We have the box containing $m$ red and $n$blue balls.

Question

We have the box containing $m$ red and $n$ blue balls. The ball is sequentially removed and returned back until red balls appear twice in a row.
What is the average number of extracts will it take?
Note:-my answer is $\frac{{m}\choose{r}}{{m+n}\choose{r}}$. is it correct ?

Answer 1

There are two live states here, according to whether you drew red in the prior turn or not, call them $s_1,s_0$ respectively. Let $E_1$ be the expected number of turns remaining conditioned on having just drawn a red, and $E_0$ be the expected number conditioned on not having just drawn a red. The answer to the question is $E_0$.

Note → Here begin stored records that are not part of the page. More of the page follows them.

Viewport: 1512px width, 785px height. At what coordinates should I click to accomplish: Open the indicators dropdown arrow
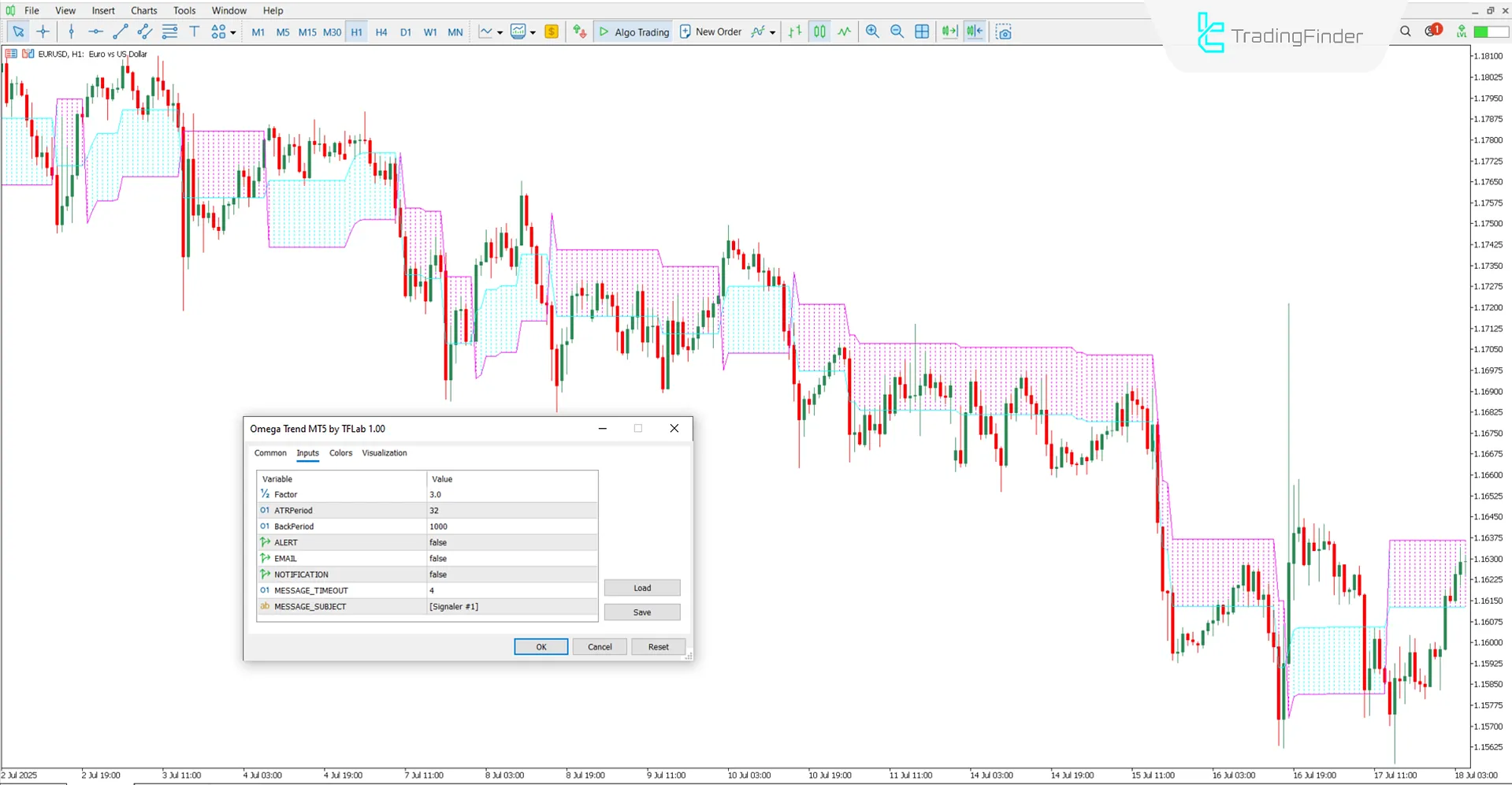click(x=533, y=33)
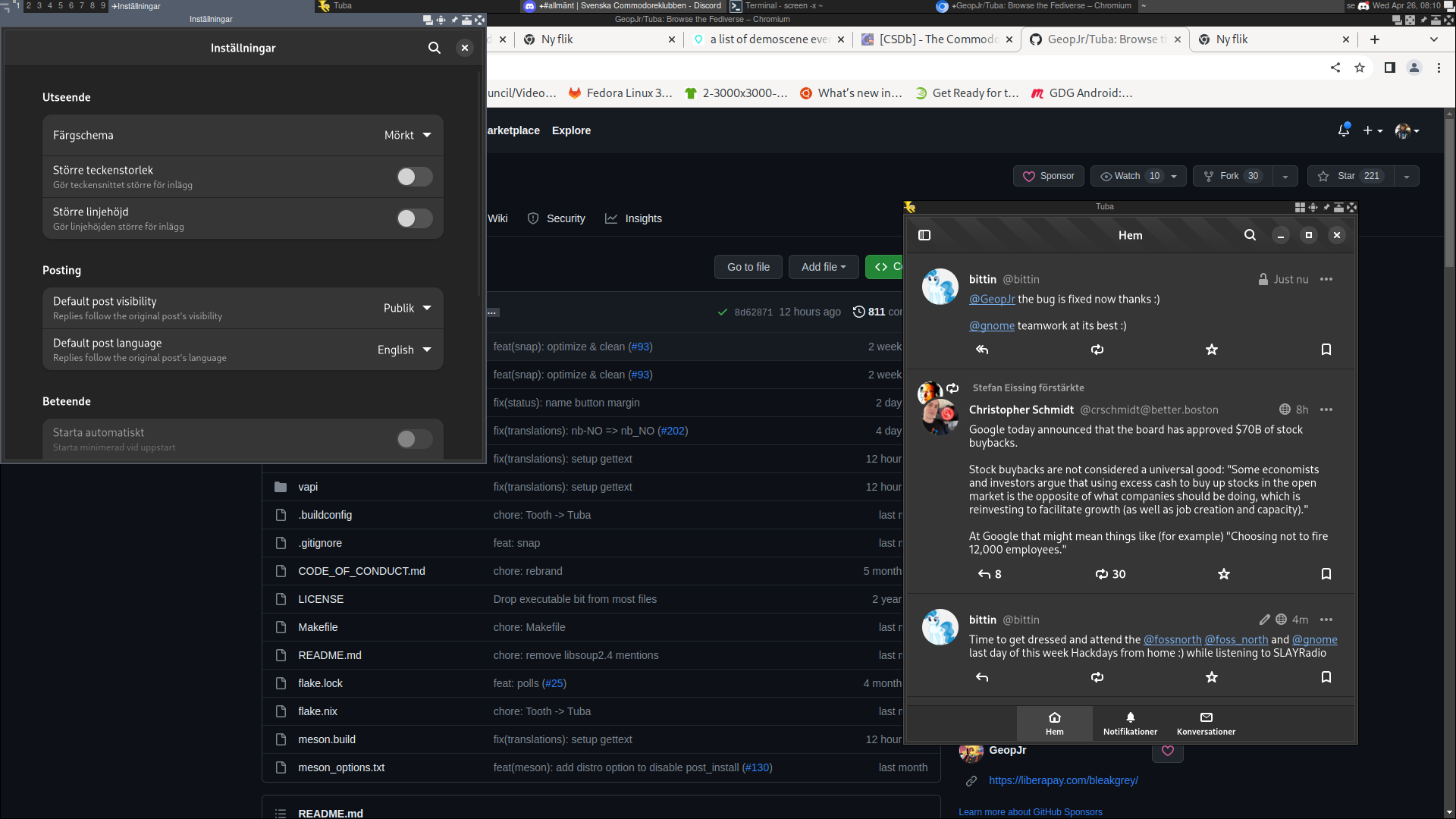Click the Sponsor button on GitHub
The width and height of the screenshot is (1456, 819).
(1048, 176)
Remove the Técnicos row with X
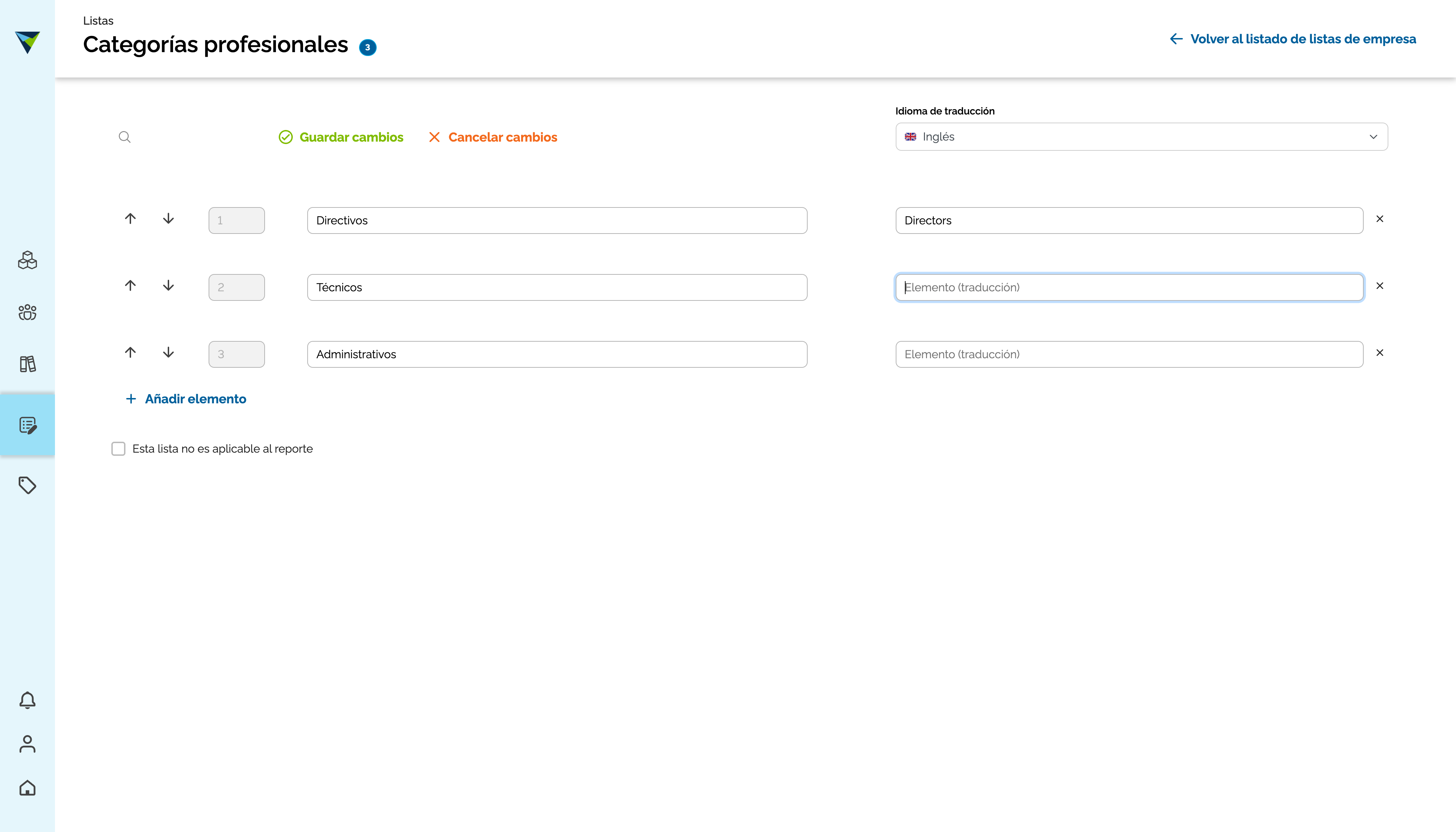This screenshot has width=1456, height=832. click(1380, 286)
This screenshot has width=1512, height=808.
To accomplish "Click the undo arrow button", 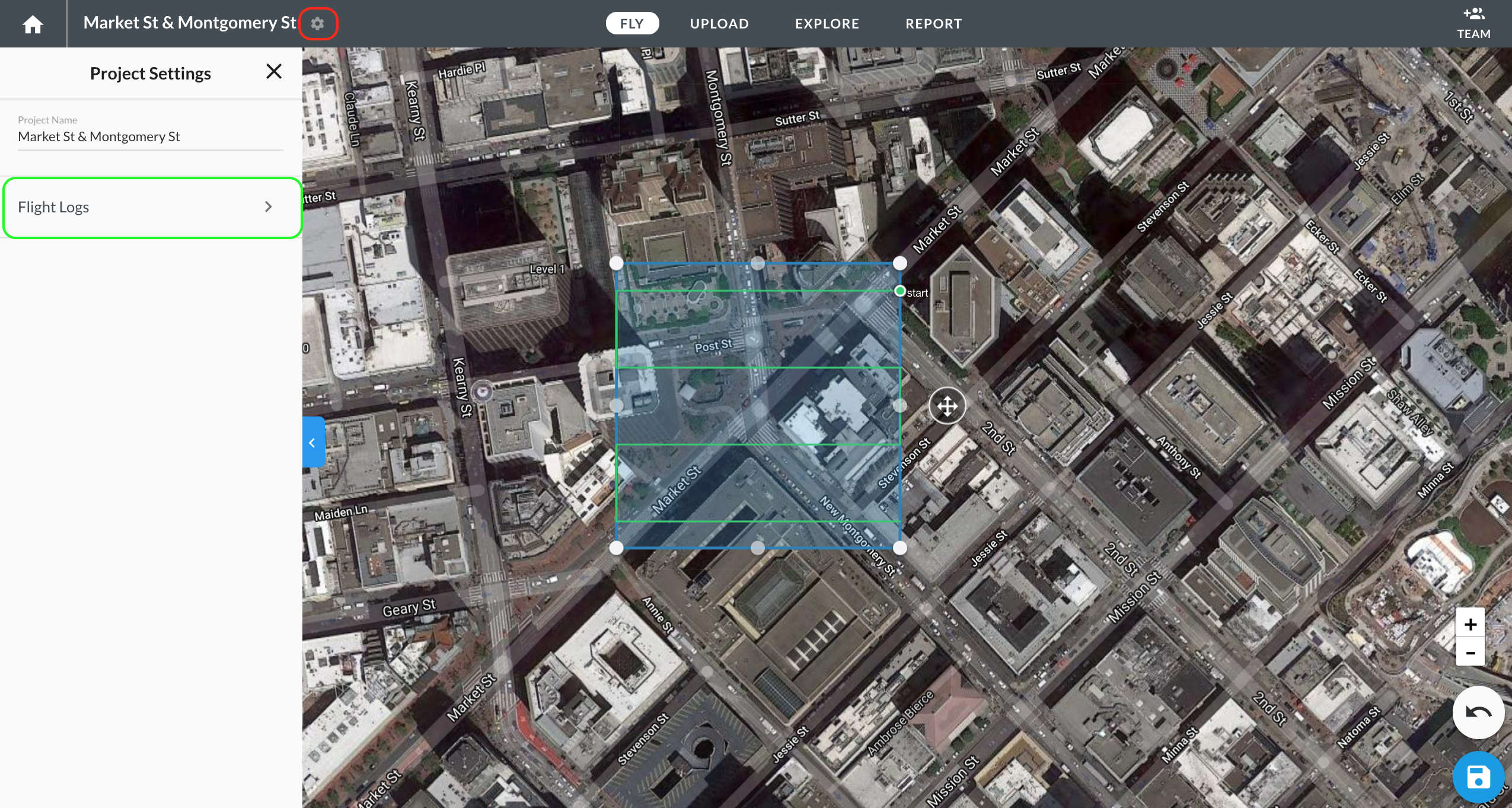I will (1478, 712).
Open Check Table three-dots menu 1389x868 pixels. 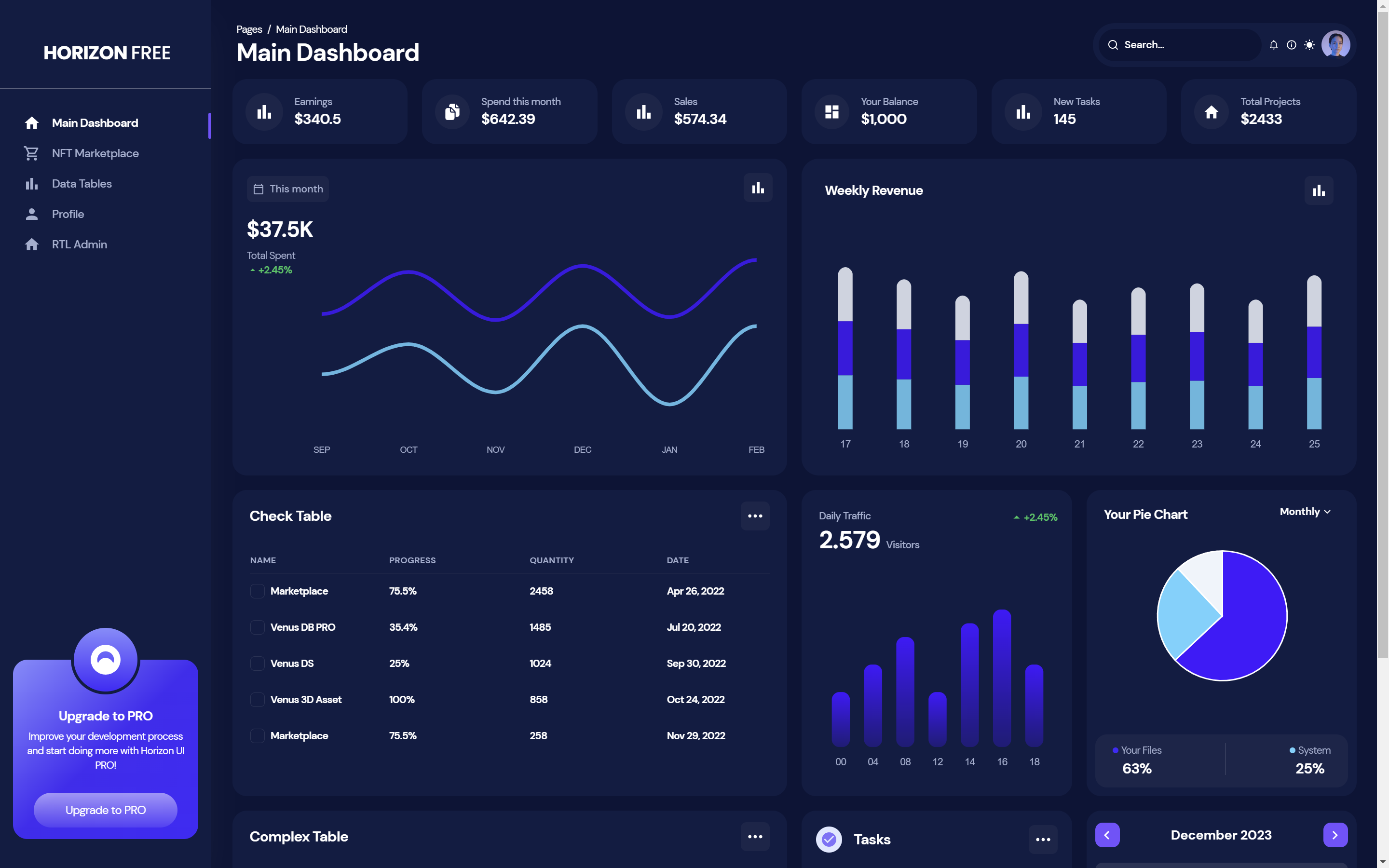(x=755, y=515)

Working from $s_1$. We consider the next draw and deduce $$E_1=\frac m{m+n}\times 1 +\frac n{m+n}\times (E_0+1)$$

Working from $s_0$. We consider the next draw and deduce $$E_0=\frac m{m+n}\times (E_1+1)+\frac n{m+n}\times (E_0+1)$$

This is easily solved to yield $$E_0=\boxed{\frac {(2m+n)(m+n)}{m^2}}$$

Sanity checks: if $n=0$ this becomes $\frac {2m^2}{m^2}=2$ as desired. If $m=0$ the denominator is $0$ so $E_0$ is not defined, as expected. If $m=n$ we get $E_0=6$ confirming the well known result about trying to toss $HH$ with a fair coin (see, e.g., this).